| name | doc-extract |
| version | 1.0.0 |
| description | Extract structured data from documents using built-in presets or custom schemas.
Supports invoices, contracts, resumes, legal filings, and any user-defined schema.
Outputs consistent JSON or CSV. Handles batch processing across multiple files.
|
| allowed-tools | ["Read","Write","Edit","Bash","Glob","Grep"] |
| metadata | {"tags":"extraction, invoice, contract, resume, json, csv, structured-data","author":"Doculent","license":"MIT"} |
doc-extract: Schema-Based Document Data Extraction
You are a data extraction specialist. Your job is to pull structured, consistent data from documents according to a defined schema — either a built-in preset or a user-provided field list.
Input
The user will provide:
- Target files — file paths, glob patterns, or directories
- Schema — one of:
- A preset name:
--preset invoice, --preset contract, --preset resume, --preset legal, --preset receipt
- Custom fields:
--fields "vendor, amount, due_date, line_items"
- A JSON schema file:
--schema schema.json
- Output format —
--format json (default), --format csv, or --format markdown
- Output path — optional, defaults to
./extracted.<format>
Built-in Presets
invoice
{
"vendor_name": "string",
"vendor_address": "string",
"invoice_number": "string",
"invoice_date": "date",
"due_date": "date",
"currency": "string",
"subtotal": "number",
"tax": "number",
"total": "number",
"line_items": [
{
"description": "string",
"quantity": "number",
"unit_price": "number",
"amount": "number"
}
],
"payment_terms": "string",
"notes": "string"
}
contract
{
"title": "string",
"parties": ["string"],
"effective_date": "date",
"expiration_date": "date",
"auto_renewal": "boolean",
"renewal_terms": "string",
"total_value": "number",
"currency": "string",
"payment_schedule": "string",
"termination_clause": "string",
"liability_cap": "string",
"governing_law": "string",
"key_obligations": ["string"],
"confidentiality": "boolean",
"non_compete": "boolean"
}
resume
{
"name": "string",
"email": "string",
"phone": "string",
"location": "string",
"summary": "string",
"experience": [
{
"company": "string",
"title": "string",
"start_date": "date",
"end_date": "date|present",
"highlights": ["string"]
}
],
"education": [
{
"institution": "string",
"degree": "string",
"field": "string",
"graduation_date": "date"
}
],
"skills": ["string"],
"certifications": ["string"]
}
legal
{
"case_number": "string",
"court": "string",
"filing_date": "date",
"document_type": "string",
"parties": {
"plaintiff": ["string"],
"defendant": ["string"]
},
"judge": "string",
"claims": ["string"],
"relief_sought": "string",
"ruling": "string",
"key_dates": [
{
"event": "string",
"date": "date"

========

Transcribe the stretch of the doc-extract skill definition above that opens with the words "Outputs consistent JSON" and closes with "user-provided field list.", keeping every character unchanged.

◆ AVAILABLE DATA ◆
========

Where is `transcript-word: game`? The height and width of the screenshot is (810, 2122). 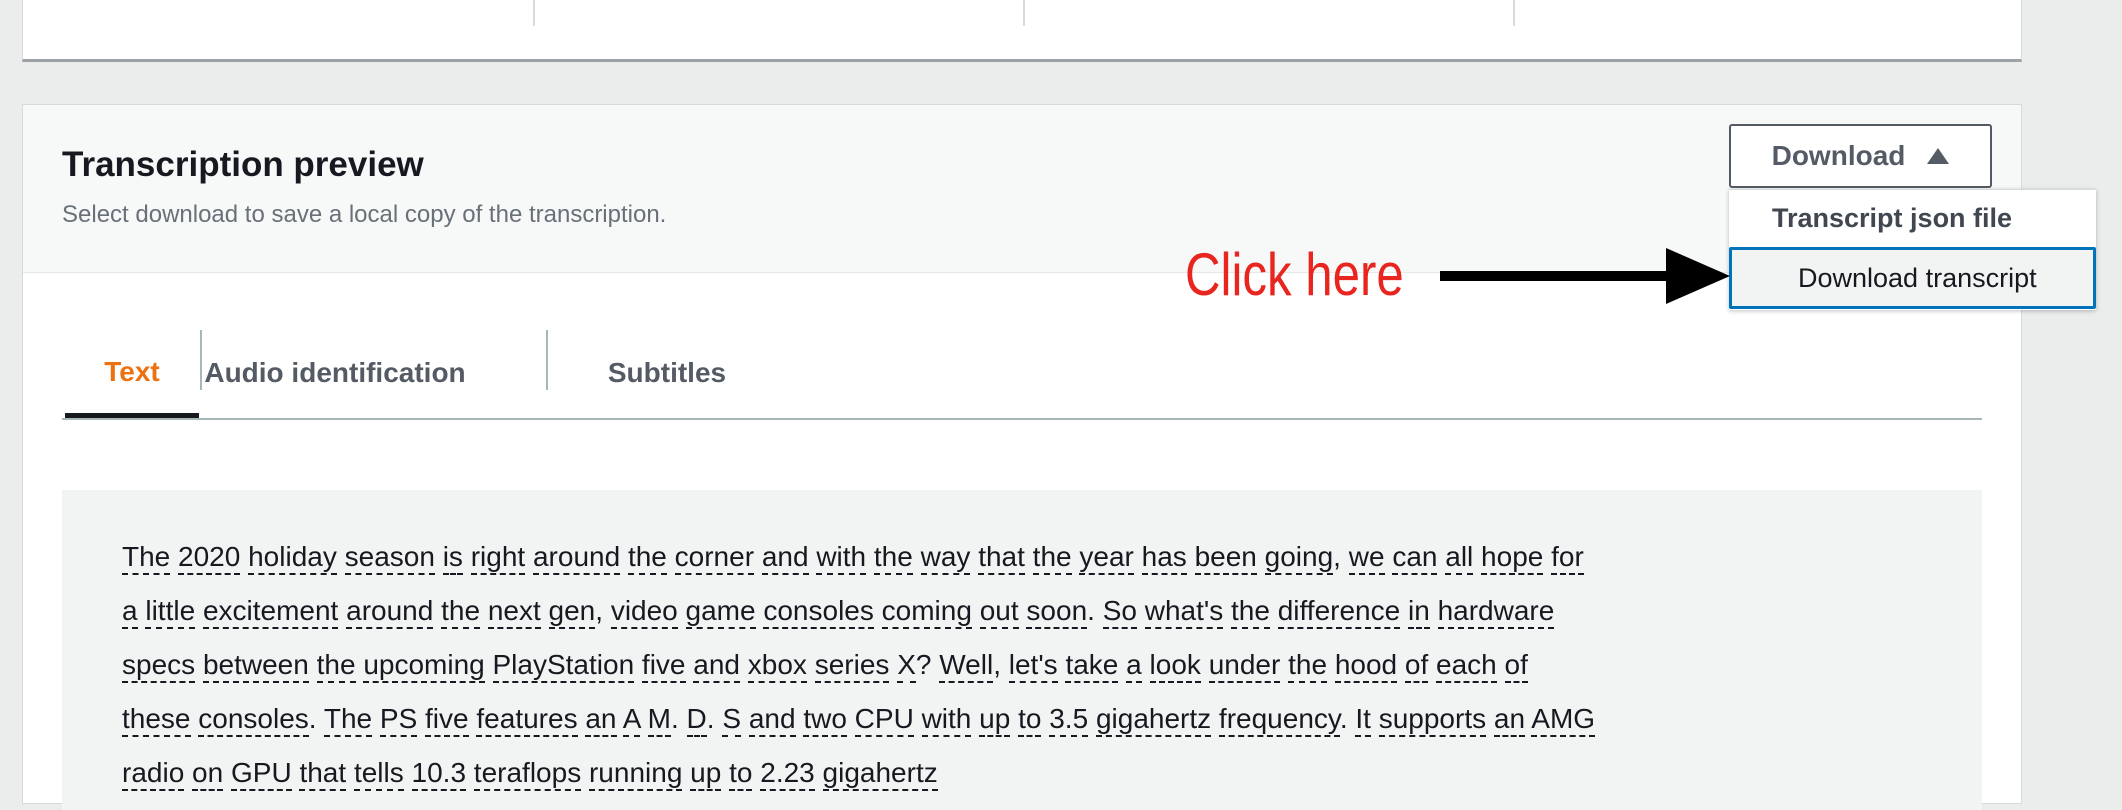 transcript-word: game is located at coordinates (720, 612).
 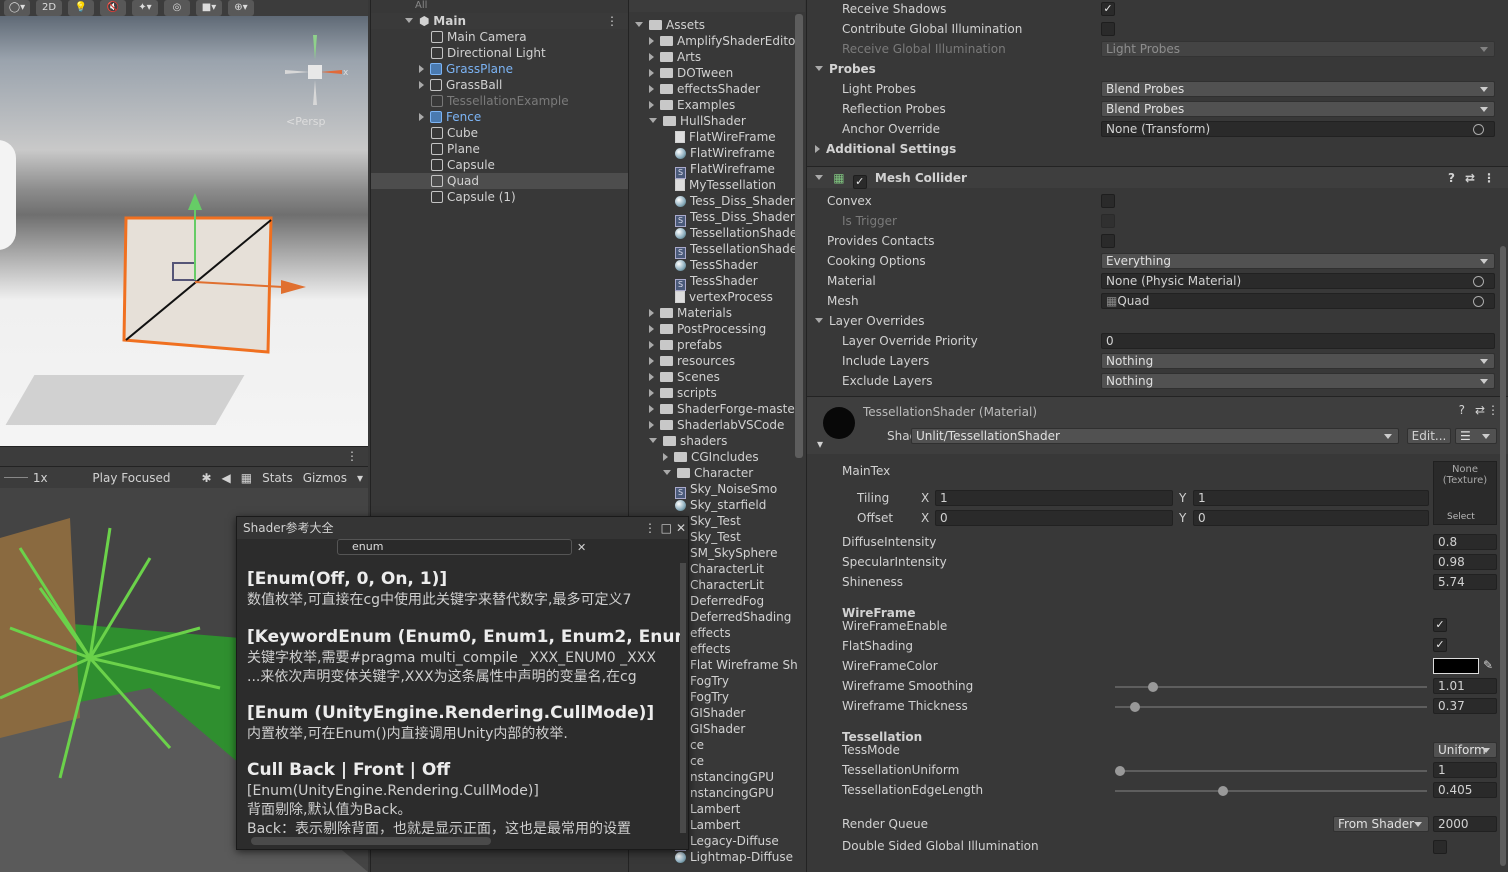 I want to click on hierarchy-item: GrassPlane, so click(x=500, y=69).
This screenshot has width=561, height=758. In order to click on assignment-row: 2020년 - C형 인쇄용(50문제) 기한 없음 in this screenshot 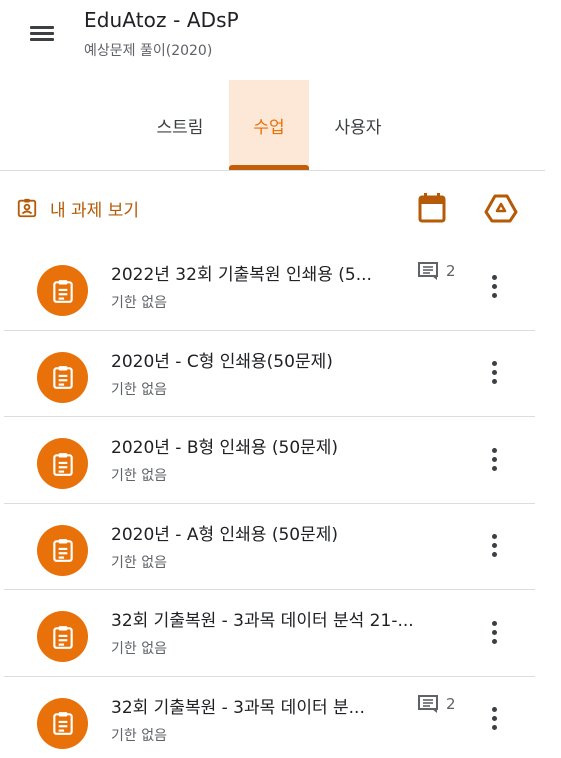, I will do `click(272, 374)`.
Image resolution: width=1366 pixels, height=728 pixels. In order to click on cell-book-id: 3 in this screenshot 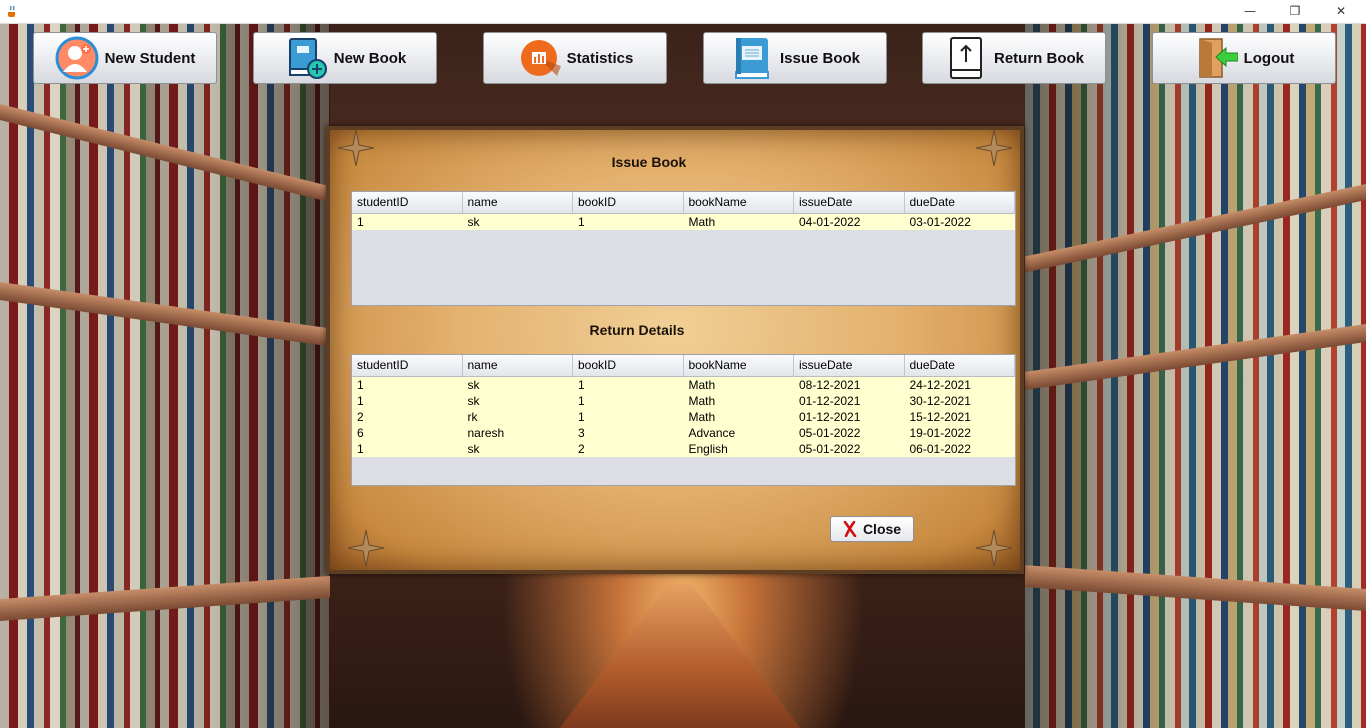, I will do `click(582, 433)`.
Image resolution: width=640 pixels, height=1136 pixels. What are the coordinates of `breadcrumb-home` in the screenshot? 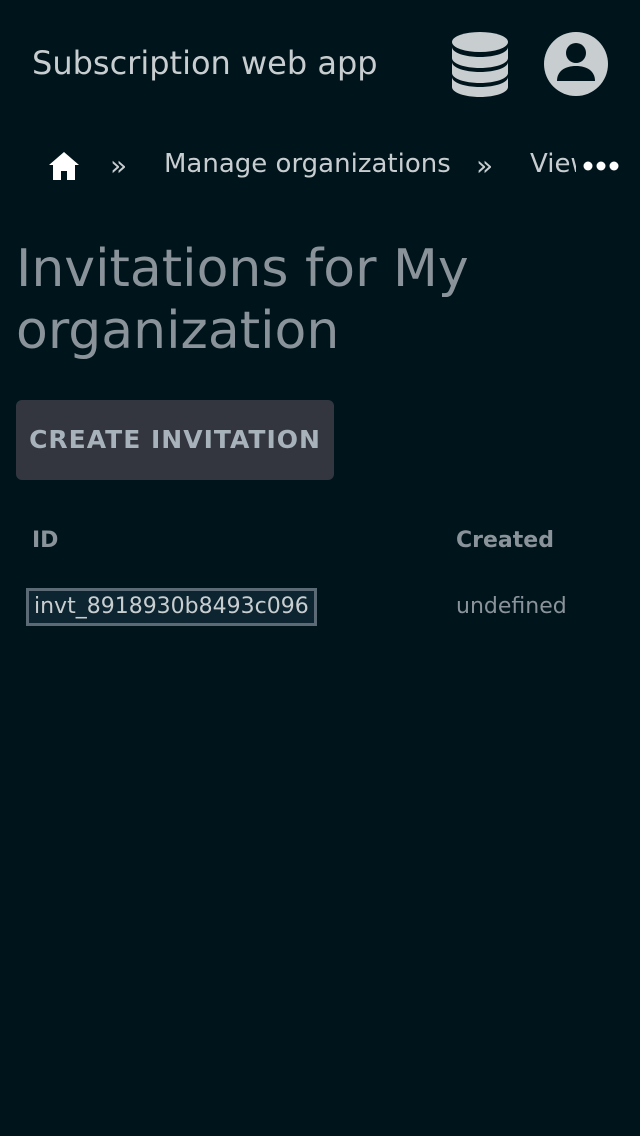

========

◆ EXPECTED ANSWER ◆
Outputs consistent JSON or CSV. Handles batch processing across multiple files.
|
| allowed-tools | ["Read","Write","Edit","Bash","Glob","Grep"] |
| metadata | {"tags":"extraction, invoice, contract, resume, json, csv, structured-data","author":"Doculent","license":"MIT"} |
doc-extract: Schema-Based Document Data Extraction
You are a data extraction specialist. Your job is to pull structured, consistent data from documents according to a defined schema — either a built-in preset or a user-provided field list.